[EXTRACTED MATERIAL]

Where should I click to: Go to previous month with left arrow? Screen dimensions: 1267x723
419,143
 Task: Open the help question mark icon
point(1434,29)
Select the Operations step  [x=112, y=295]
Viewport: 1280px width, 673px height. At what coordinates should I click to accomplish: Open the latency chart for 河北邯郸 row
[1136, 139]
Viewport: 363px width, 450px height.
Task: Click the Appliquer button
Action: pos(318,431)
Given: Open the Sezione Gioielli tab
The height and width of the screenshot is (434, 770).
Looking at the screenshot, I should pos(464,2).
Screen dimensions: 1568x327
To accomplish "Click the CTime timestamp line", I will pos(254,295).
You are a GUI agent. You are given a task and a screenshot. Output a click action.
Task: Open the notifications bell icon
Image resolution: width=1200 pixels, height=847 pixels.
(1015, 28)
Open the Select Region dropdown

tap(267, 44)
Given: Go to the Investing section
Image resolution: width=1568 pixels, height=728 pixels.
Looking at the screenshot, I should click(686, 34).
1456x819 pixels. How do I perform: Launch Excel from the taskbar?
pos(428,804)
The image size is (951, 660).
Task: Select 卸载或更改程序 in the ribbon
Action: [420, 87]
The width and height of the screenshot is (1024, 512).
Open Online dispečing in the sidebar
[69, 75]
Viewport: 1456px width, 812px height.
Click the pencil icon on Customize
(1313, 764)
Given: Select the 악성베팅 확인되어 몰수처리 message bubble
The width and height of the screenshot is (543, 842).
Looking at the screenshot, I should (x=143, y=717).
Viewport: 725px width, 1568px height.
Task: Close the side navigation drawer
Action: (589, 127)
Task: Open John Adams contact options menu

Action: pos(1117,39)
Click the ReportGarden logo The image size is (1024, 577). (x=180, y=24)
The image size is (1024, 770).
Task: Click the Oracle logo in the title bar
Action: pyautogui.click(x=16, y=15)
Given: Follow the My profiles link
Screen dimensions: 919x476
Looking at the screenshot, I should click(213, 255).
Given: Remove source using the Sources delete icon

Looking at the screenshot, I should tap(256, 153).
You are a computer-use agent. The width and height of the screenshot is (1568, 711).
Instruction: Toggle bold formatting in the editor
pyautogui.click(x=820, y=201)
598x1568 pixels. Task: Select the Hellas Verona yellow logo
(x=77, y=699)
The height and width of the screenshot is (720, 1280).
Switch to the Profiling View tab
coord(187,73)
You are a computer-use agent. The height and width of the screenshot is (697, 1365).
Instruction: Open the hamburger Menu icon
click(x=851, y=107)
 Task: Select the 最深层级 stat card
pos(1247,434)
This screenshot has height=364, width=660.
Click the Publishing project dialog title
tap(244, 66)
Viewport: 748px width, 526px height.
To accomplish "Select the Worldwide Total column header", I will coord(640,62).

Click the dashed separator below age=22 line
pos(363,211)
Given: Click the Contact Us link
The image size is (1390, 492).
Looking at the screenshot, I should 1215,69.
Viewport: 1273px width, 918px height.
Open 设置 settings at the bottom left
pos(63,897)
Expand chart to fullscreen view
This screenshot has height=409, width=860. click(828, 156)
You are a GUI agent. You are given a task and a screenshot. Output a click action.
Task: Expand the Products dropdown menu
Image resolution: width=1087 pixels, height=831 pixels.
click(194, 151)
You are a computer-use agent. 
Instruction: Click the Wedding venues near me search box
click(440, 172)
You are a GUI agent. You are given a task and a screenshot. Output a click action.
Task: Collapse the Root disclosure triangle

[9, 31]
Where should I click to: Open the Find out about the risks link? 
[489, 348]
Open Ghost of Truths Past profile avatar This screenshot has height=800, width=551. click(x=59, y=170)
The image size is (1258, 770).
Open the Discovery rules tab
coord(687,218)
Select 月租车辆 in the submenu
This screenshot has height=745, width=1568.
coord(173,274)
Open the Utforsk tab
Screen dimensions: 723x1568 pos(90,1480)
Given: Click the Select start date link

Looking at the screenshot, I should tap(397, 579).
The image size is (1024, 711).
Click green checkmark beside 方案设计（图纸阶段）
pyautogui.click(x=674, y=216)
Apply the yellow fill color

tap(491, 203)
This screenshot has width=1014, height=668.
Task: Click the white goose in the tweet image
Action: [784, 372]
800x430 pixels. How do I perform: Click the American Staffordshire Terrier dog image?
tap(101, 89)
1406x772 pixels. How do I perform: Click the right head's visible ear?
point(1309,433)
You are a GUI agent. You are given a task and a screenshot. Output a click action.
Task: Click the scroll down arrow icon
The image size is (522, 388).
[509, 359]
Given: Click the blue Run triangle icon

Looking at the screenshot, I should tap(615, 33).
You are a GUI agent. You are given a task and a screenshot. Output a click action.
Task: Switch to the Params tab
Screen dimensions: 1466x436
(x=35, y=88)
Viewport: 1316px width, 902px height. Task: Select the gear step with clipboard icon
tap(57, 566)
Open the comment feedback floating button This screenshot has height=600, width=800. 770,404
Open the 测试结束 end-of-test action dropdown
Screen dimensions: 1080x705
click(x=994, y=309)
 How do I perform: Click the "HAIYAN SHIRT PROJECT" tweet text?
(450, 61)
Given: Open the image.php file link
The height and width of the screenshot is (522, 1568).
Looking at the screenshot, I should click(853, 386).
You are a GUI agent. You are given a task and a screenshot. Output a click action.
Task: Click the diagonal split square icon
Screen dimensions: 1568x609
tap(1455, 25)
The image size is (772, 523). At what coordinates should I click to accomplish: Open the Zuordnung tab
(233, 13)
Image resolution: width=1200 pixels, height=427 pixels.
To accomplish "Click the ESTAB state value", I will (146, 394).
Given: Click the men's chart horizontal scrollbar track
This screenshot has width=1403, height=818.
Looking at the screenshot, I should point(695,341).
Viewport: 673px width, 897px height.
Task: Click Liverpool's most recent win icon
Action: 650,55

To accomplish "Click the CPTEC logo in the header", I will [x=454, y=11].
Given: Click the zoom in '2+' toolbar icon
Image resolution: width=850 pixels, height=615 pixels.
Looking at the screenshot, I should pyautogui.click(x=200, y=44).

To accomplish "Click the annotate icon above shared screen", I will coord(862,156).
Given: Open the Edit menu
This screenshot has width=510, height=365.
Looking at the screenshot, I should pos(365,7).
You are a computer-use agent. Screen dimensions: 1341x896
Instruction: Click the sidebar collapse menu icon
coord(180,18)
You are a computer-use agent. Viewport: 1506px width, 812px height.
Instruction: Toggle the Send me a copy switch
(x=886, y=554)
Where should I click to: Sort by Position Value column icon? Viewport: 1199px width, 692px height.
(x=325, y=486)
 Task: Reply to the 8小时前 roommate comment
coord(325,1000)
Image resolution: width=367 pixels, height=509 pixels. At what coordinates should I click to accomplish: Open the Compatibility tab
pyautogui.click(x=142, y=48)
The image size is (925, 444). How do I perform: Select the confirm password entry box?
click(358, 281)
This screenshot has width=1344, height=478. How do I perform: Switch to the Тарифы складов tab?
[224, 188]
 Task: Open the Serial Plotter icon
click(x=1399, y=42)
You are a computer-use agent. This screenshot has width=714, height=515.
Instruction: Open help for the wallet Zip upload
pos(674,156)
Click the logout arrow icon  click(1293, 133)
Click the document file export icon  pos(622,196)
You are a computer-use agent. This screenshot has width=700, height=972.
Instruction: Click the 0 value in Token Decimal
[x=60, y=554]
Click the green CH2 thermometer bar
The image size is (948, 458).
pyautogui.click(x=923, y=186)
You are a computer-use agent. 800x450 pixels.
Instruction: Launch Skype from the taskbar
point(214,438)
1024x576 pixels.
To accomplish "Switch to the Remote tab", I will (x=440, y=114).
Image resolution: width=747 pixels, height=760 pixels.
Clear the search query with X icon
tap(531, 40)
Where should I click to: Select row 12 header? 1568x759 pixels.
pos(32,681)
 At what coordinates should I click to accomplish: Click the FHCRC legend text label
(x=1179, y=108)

[/EXTRACTED MATERIAL]

- [DIRECTIONS FOR THIS TASK] Set down every record above exactly as written.

- [EXERCISE OUTPUT]
Where should I click to: Go to previous month with left arrow? Screen dimensions: 1267x723
419,143
 Task: Open the help question mark icon
point(1434,29)
Select the Operations step  [x=112, y=295]
Viewport: 1280px width, 673px height. At what coordinates should I click to accomplish: Open the latency chart for 河北邯郸 row
[1136, 139]
Viewport: 363px width, 450px height.
Task: Click the Appliquer button
Action: pos(318,431)
Given: Open the Sezione Gioielli tab
The height and width of the screenshot is (434, 770).
Looking at the screenshot, I should pos(464,2).
Screen dimensions: 1568x327
To accomplish "Click the CTime timestamp line", I will pos(254,295).
You are a GUI agent. You are given a task and a screenshot. Output a click action.
Task: Open the notifications bell icon
Image resolution: width=1200 pixels, height=847 pixels.
(1015, 28)
Open the Select Region dropdown

tap(267, 44)
Given: Go to the Investing section
Image resolution: width=1568 pixels, height=728 pixels.
Looking at the screenshot, I should click(686, 34).
1456x819 pixels. How do I perform: Launch Excel from the taskbar?
pos(428,804)
The image size is (951, 660).
Task: Select 卸载或更改程序 in the ribbon
Action: [420, 87]
The width and height of the screenshot is (1024, 512).
Open Online dispečing in the sidebar
[69, 75]
Viewport: 1456px width, 812px height.
Click the pencil icon on Customize
(1313, 764)
Given: Select the 악성베팅 확인되어 몰수처리 message bubble
The width and height of the screenshot is (543, 842).
Looking at the screenshot, I should (x=143, y=717).
Viewport: 725px width, 1568px height.
Task: Close the side navigation drawer
Action: (589, 127)
Task: Open John Adams contact options menu

Action: pos(1117,39)
Click the ReportGarden logo The image size is (1024, 577). (x=180, y=24)
The image size is (1024, 770).
Task: Click the Oracle logo in the title bar
Action: pyautogui.click(x=16, y=15)
Given: Follow the My profiles link
Screen dimensions: 919x476
Looking at the screenshot, I should click(213, 255).
Given: Remove source using the Sources delete icon

Looking at the screenshot, I should tap(256, 153).
You are a computer-use agent. The width and height of the screenshot is (1568, 711).
Instruction: Toggle bold formatting in the editor
pyautogui.click(x=820, y=201)
598x1568 pixels. Task: Select the Hellas Verona yellow logo
(x=77, y=699)
The height and width of the screenshot is (720, 1280).
Switch to the Profiling View tab
coord(187,73)
You are a computer-use agent. The height and width of the screenshot is (697, 1365).
Instruction: Open the hamburger Menu icon
click(x=851, y=107)
 Task: Select the 最深层级 stat card
pos(1247,434)
This screenshot has height=364, width=660.
Click the Publishing project dialog title
tap(244, 66)
Viewport: 748px width, 526px height.
To accomplish "Select the Worldwide Total column header", I will coord(640,62).

Click the dashed separator below age=22 line
pos(363,211)
Given: Click the Contact Us link
The image size is (1390, 492).
Looking at the screenshot, I should 1215,69.
Viewport: 1273px width, 918px height.
Open 设置 settings at the bottom left
pos(63,897)
Expand chart to fullscreen view
This screenshot has height=409, width=860. click(828, 156)
You are a GUI agent. You are given a task and a screenshot. Output a click action.
Task: Expand the Products dropdown menu
Image resolution: width=1087 pixels, height=831 pixels.
click(194, 151)
You are a computer-use agent. 
Instruction: Click the Wedding venues near me search box
click(440, 172)
You are a GUI agent. You are given a task and a screenshot. Output a click action.
Task: Collapse the Root disclosure triangle

[9, 31]
Where should I click to: Open the Find out about the risks link? 
[489, 348]
Open Ghost of Truths Past profile avatar This screenshot has height=800, width=551. click(x=59, y=170)
The image size is (1258, 770).
Open the Discovery rules tab
coord(687,218)
Select 月租车辆 in the submenu
This screenshot has height=745, width=1568.
coord(173,274)
Open the Utforsk tab
Screen dimensions: 723x1568 pos(90,1480)
Given: Click the Select start date link

Looking at the screenshot, I should tap(397, 579).
The image size is (1024, 711).
Click green checkmark beside 方案设计（图纸阶段）
pyautogui.click(x=674, y=216)
Apply the yellow fill color

tap(491, 203)
This screenshot has width=1014, height=668.
Task: Click the white goose in the tweet image
Action: [784, 372]
800x430 pixels. How do I perform: Click the American Staffordshire Terrier dog image?
tap(101, 89)
1406x772 pixels. How do I perform: Click the right head's visible ear?
point(1309,433)
You are a GUI agent. You are given a task and a screenshot. Output a click action.
Task: Click the scroll down arrow icon
The image size is (522, 388).
[509, 359]
Given: Click the blue Run triangle icon

Looking at the screenshot, I should tap(615, 33).
You are a GUI agent. You are given a task and a screenshot. Output a click action.
Task: Switch to the Params tab
Screen dimensions: 1466x436
(x=35, y=88)
Viewport: 1316px width, 902px height. Task: Select the gear step with clipboard icon
tap(57, 566)
Open the comment feedback floating button This screenshot has height=600, width=800. 770,404
Open the 测试结束 end-of-test action dropdown
Screen dimensions: 1080x705
click(x=994, y=309)
 How do I perform: Click the "HAIYAN SHIRT PROJECT" tweet text?
(450, 61)
Given: Open the image.php file link
The height and width of the screenshot is (522, 1568).
Looking at the screenshot, I should click(853, 386).
You are a GUI agent. You are given a task and a screenshot. Output a click action.
Task: Click the diagonal split square icon
Screen dimensions: 1568x609
tap(1455, 25)
The image size is (772, 523). At what coordinates should I click to accomplish: Open the Zuordnung tab
(233, 13)
Image resolution: width=1200 pixels, height=427 pixels.
To accomplish "Click the ESTAB state value", I will (146, 394).
Given: Click the men's chart horizontal scrollbar track
This screenshot has width=1403, height=818.
Looking at the screenshot, I should point(695,341).
Viewport: 673px width, 897px height.
Task: Click Liverpool's most recent win icon
Action: 650,55

To accomplish "Click the CPTEC logo in the header", I will [x=454, y=11].
Given: Click the zoom in '2+' toolbar icon
Image resolution: width=850 pixels, height=615 pixels.
Looking at the screenshot, I should pyautogui.click(x=200, y=44).

To accomplish "Click the annotate icon above shared screen", I will coord(862,156).
Given: Open the Edit menu
This screenshot has width=510, height=365.
Looking at the screenshot, I should pos(365,7).
You are a computer-use agent. Screen dimensions: 1341x896
Instruction: Click the sidebar collapse menu icon
coord(180,18)
You are a computer-use agent. Viewport: 1506px width, 812px height.
Instruction: Toggle the Send me a copy switch
(x=886, y=554)
Where should I click to: Sort by Position Value column icon? Viewport: 1199px width, 692px height.
(x=325, y=486)
 Task: Reply to the 8小时前 roommate comment
coord(325,1000)
Image resolution: width=367 pixels, height=509 pixels. At what coordinates should I click to accomplish: Open the Compatibility tab
pyautogui.click(x=142, y=48)
The image size is (925, 444). How do I perform: Select the confirm password entry box?
click(358, 281)
This screenshot has width=1344, height=478. How do I perform: Switch to the Тарифы складов tab?
[224, 188]
 Task: Open the Serial Plotter icon
click(x=1399, y=42)
You are a computer-use agent. This screenshot has width=714, height=515.
Instruction: Open help for the wallet Zip upload
pos(674,156)
Click the logout arrow icon  click(1293, 133)
Click the document file export icon  pos(622,196)
You are a computer-use agent. This screenshot has width=700, height=972.
Instruction: Click the 0 value in Token Decimal
[x=60, y=554]
Click the green CH2 thermometer bar
The image size is (948, 458).
pyautogui.click(x=923, y=186)
You are a computer-use agent. 800x450 pixels.
Instruction: Launch Skype from the taskbar
point(214,438)
1024x576 pixels.
To accomplish "Switch to the Remote tab", I will (x=440, y=114).
Image resolution: width=747 pixels, height=760 pixels.
Clear the search query with X icon
tap(531, 40)
Where should I click to: Select row 12 header? 1568x759 pixels.
pos(32,681)
 At what coordinates should I click to accomplish: Click the FHCRC legend text label
(x=1179, y=108)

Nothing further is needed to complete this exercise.